Q: I’d like to follow up on the question of translation. All of your poetry is so musical; do you feel any of that gets lost in the translations that you’ve heard? How much does it change, do you think?

A: Well, I think it probably changes a great deal. I can’t tell because when something of mine is translated into a language that’s not my language, I don’t know it enough to feel myself inside it. I can kind of understand what’s being said because it’s my poem that’s being translated, but I don’t know that I can judge the “musicality” of it in another language. Sometimes when I’m at a poetry reading of my work in France or Spain or South America, people who are native to the other language will come up and whisper to me, “Those translations really missed the mark.” What can I do – especially when others tell me that they’re okay?

Q: So we just have to learn every language, if we want to translate our own poems.

A: Well, recently on a trip to South America, I was doing my own reading of the Spanish translations. Could I follow while I was doing my own reading? No, I really couldn’t. It definitely sounded pretty good. And often too I work very closely with the translators. That works out better, for instance, in Spanish than Chinese. In Chinese, I can’t in any sense become a reader. I can answer questions, but I can’t otherwise work too closely. Sometimes it becomes very strange. Somebody, maybe even now, is working, trying to do a translation of “Cokboy,” which is very culturally specific, both Jewish and American in its language and thematics, and that makes translating wildly difficult. For example, in “Cokboy,” I play for a few lines with a kind of fake Yiddish accent, trying to imitate it or pretending to: “vot em I doink in dis strange place,/ mit deez pipple mit strange eyes.” The Chinese translator asked me, “Why does Cokboy resort to African-American dialect?” [laughter] I don’t know in what way dialect is expressed in Chinese writing, whether the written system is flexible enough to duplicate that peculiarity of sound that we think of as a dialect.

I can remember a couple of other translation stories. There’s a little manifesto of mine from the 1960s that starts out with the sentence, “I will change your mind.” That’s very playful, you know: I’ll change your mind as in mind-altering, or just I will change your mind in the ordinary sense of that: "I'll change your opinions." But what do you do with it in French? I don’t remember what my translators did, but there’s really no way of catching or matching it. It becomes a very serious statement: “I will transform your esprit.” But then esprit is itself a problem, a single and very common French word that covers both mind and spirit. So I don’t know how it works for the French when I talk about the esprit — are they hearing mind, which is a rather secular term, or are they hearing spirit, which is a rather non-secular, religious term? I’m writing a poem right now in which I think about and juxtapose, mind and spirit. This is something I’ll spring on a translator in another language. German runs into the same problem, where Geist is both mind and spirit, a philosophical word used by Hegel in the Phenomenology of Mind or the Phenomenology of Spirit, depending upon your mood on any given day. German can distinguish mind and spirit, but not in the common everyday language – not in the way we do in English. But then I do a lot of translating, too, so I work on situations where English can’t really handle what’s in French or German.
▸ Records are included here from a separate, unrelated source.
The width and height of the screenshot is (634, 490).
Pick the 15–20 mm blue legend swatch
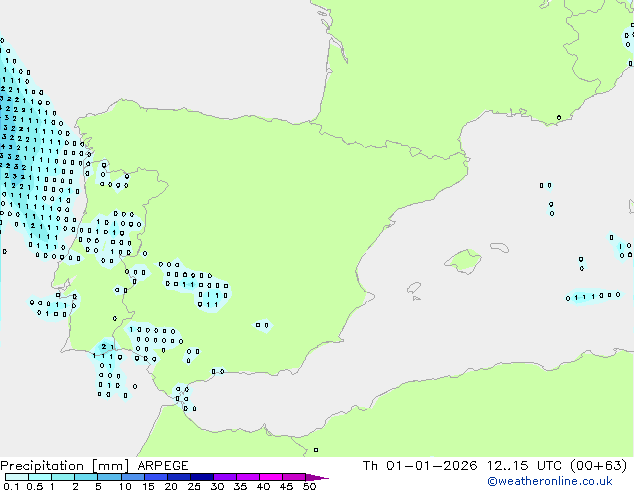pos(156,477)
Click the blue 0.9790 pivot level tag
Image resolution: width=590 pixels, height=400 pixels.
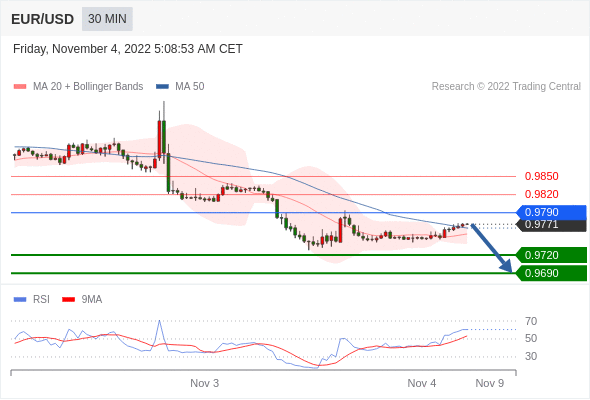550,212
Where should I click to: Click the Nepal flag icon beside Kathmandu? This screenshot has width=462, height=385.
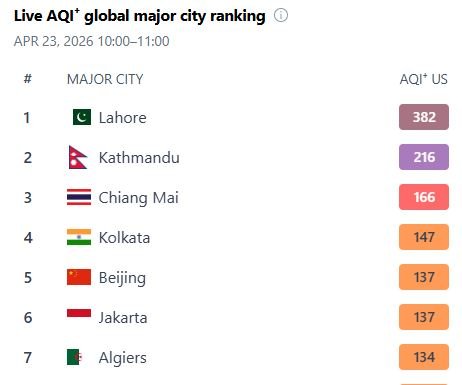[77, 157]
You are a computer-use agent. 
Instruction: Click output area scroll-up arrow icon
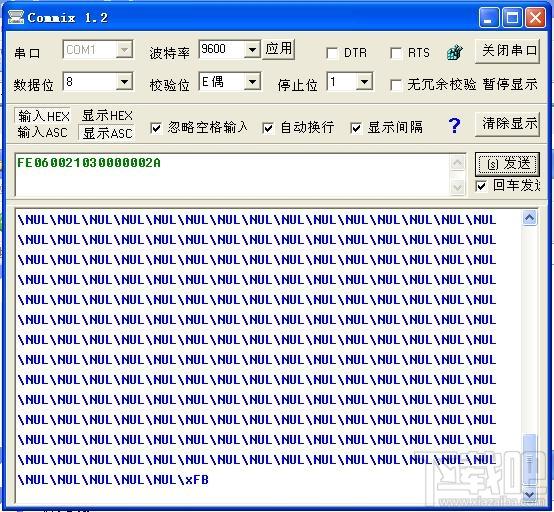pyautogui.click(x=529, y=218)
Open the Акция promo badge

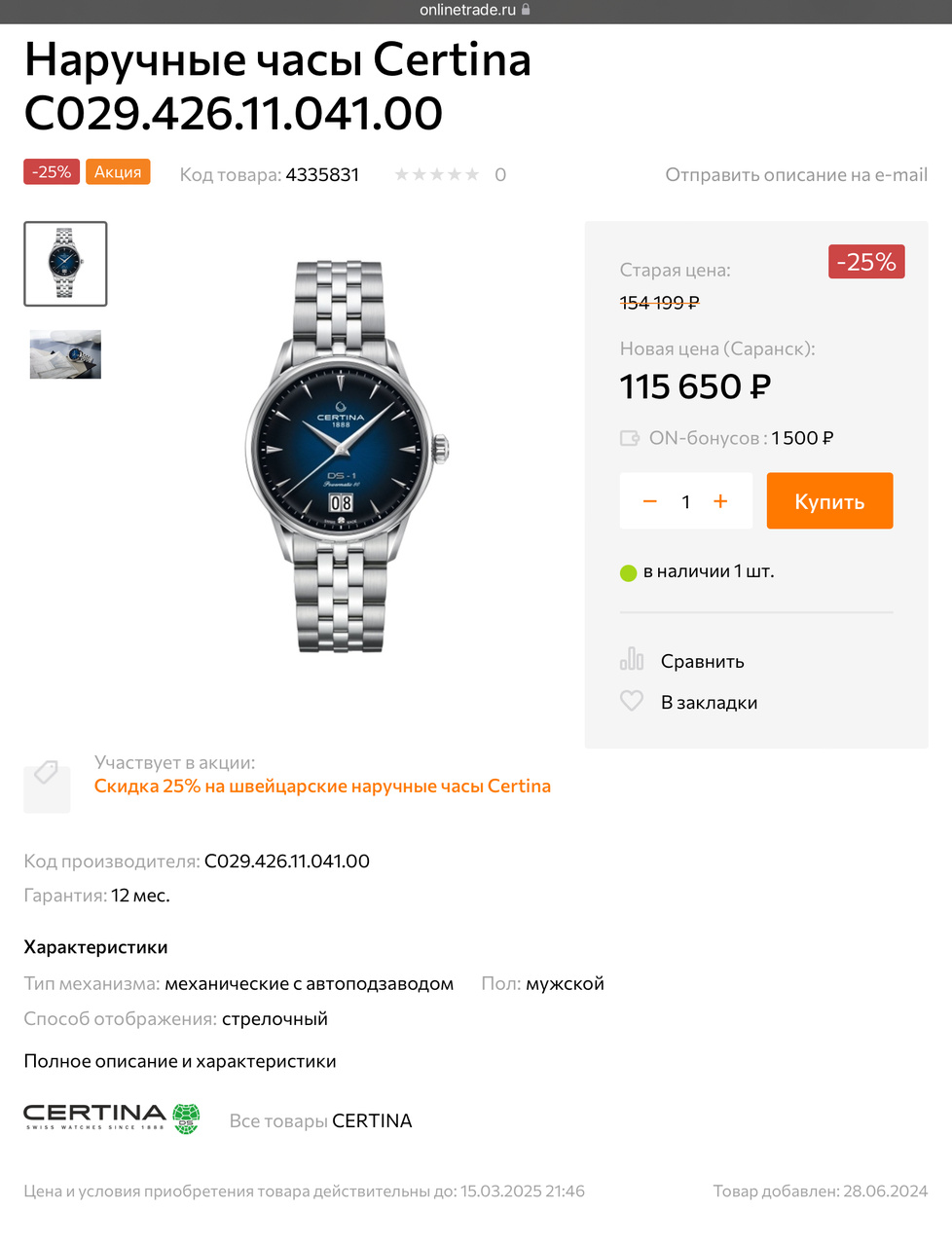point(118,172)
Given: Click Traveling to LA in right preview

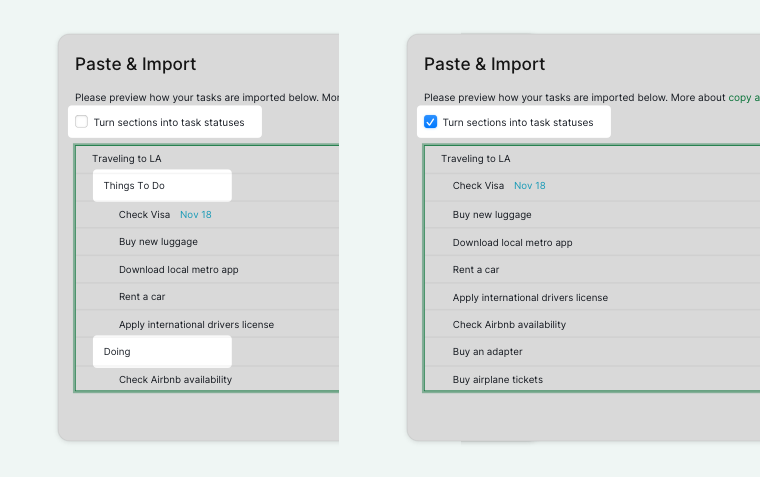Looking at the screenshot, I should [x=476, y=159].
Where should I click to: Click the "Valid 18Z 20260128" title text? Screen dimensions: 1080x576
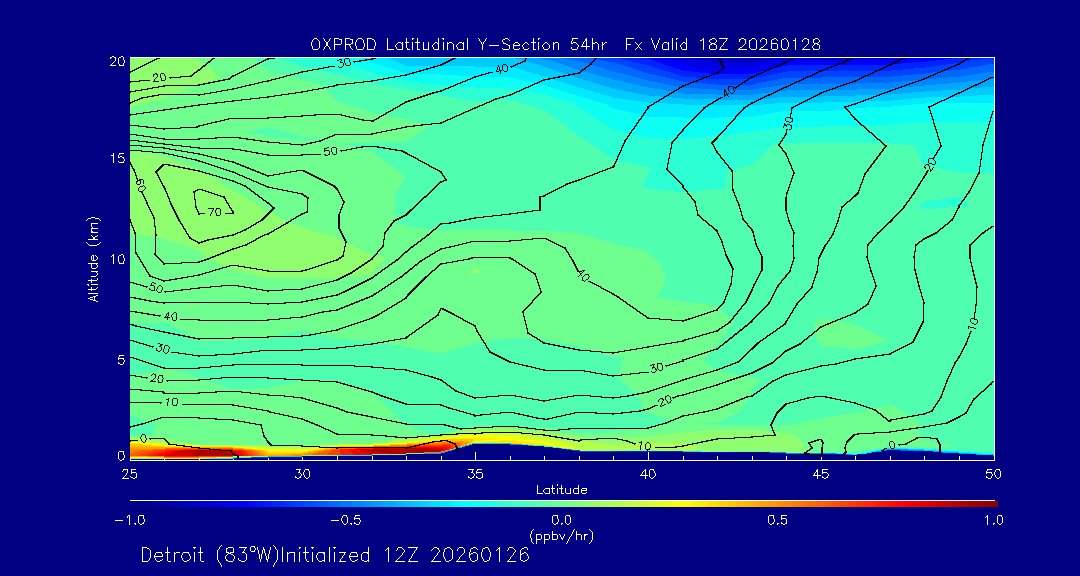(734, 42)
Q: When you read from Shaking the Pumpkin, you mentioned that there’s only one word underlying the four words from the song-poem “the animals are coming.”

A: In the opening song of the ritual poems that I translated, there’s only one word in the Seneca – a word that means something like “come” or “coming.” But it’s got a number of syllables, five syllables to be exact. “Coming” would be two syllables; “come” would be one syllable. That’s a little bit of the problem in translating it – particularly when I come to sing it in English. To the Senecas, I assume it’s quite clear what the coming refers to, what the arriving refers to – the sacred animals being called to join the ceremony. But the translator in English has several options – both for sound and meaning. The first possibility is “they are coming,” or to get it down more precisely, “the animals are coming.” That’s a question that comes up in translation: how much should you add by way of explanation to a text? How faithful, how minimal or maximal, should a translation be?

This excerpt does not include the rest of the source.